1. The text must be read from "bottom to top".
Summorum contains 12 articles of law, in its very end, the heart of the text. They recognize facts and rights, establish rights which are new or were unclear under previous law, and create new obligations.This is extremely important: those 12 articles are the law. Naturally, other points of law apply (general principles, concepts explicitly mentioned in the articles themselves, as well as other applicable canonical aspects), but neither the introduction to the articles (the first part of Summorum), much less the cover letter sent by the Pope to the Bishops, nor any other text may be invoked to suppress or curtail the rights recognized or created by the Supreme Legislator in the 12 articles.
2. Whose interpretation?
Thankfully, the articles of law of Summorum are mostly quite clear. And where they may not be clear, there is a Roman Dicastery ready to provide the appropriate interpretation and probably unwilling to renounce to its recent increment in power, to be specified by the Roman Pontiff in the future, according to his will (cf. Art. 11).The text of reference is and will be only the Latin original. (Currently, there are no "official" Vatican translations, and our own version fixes just a few problems of the Vatican Information Service unofficial translation. One might only hope that the "official" Vatican translation will be adequate.)
3. Summorum is a new "Constitution" of the Roman Rite.

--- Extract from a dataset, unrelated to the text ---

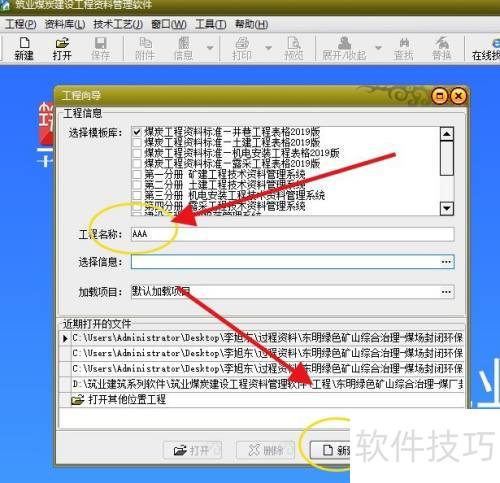Click the 附件 attachment toolbar icon
Screen dimensions: 500x483
145,49
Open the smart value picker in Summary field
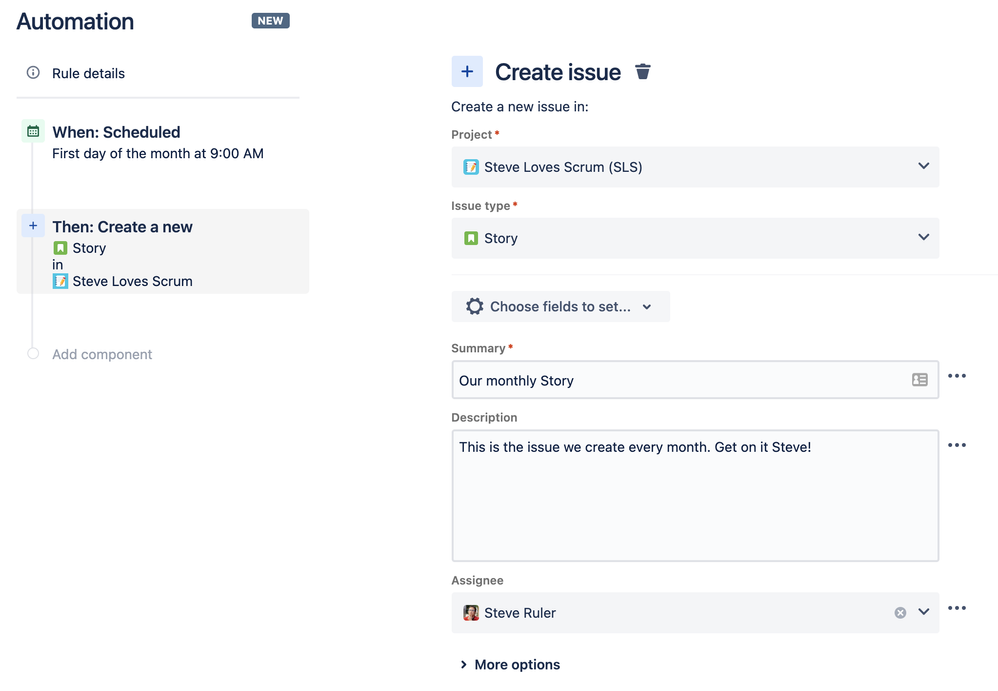The width and height of the screenshot is (998, 691). coord(919,380)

The Supreme Legislator wished to create a liturgical framework for priests and faithful - particularly for priests. It is a "Constitution", not as a theological document, but in the legal sense that it is a foundational law, a law above other laws: that is very clear, for instance, in the extremely important articles 2 and 4 (Masses without the people or "private Masses", with or without attending faithful), and 9, § 3 (free use of the Roman Breviary), which are the very embodiment of the liberation.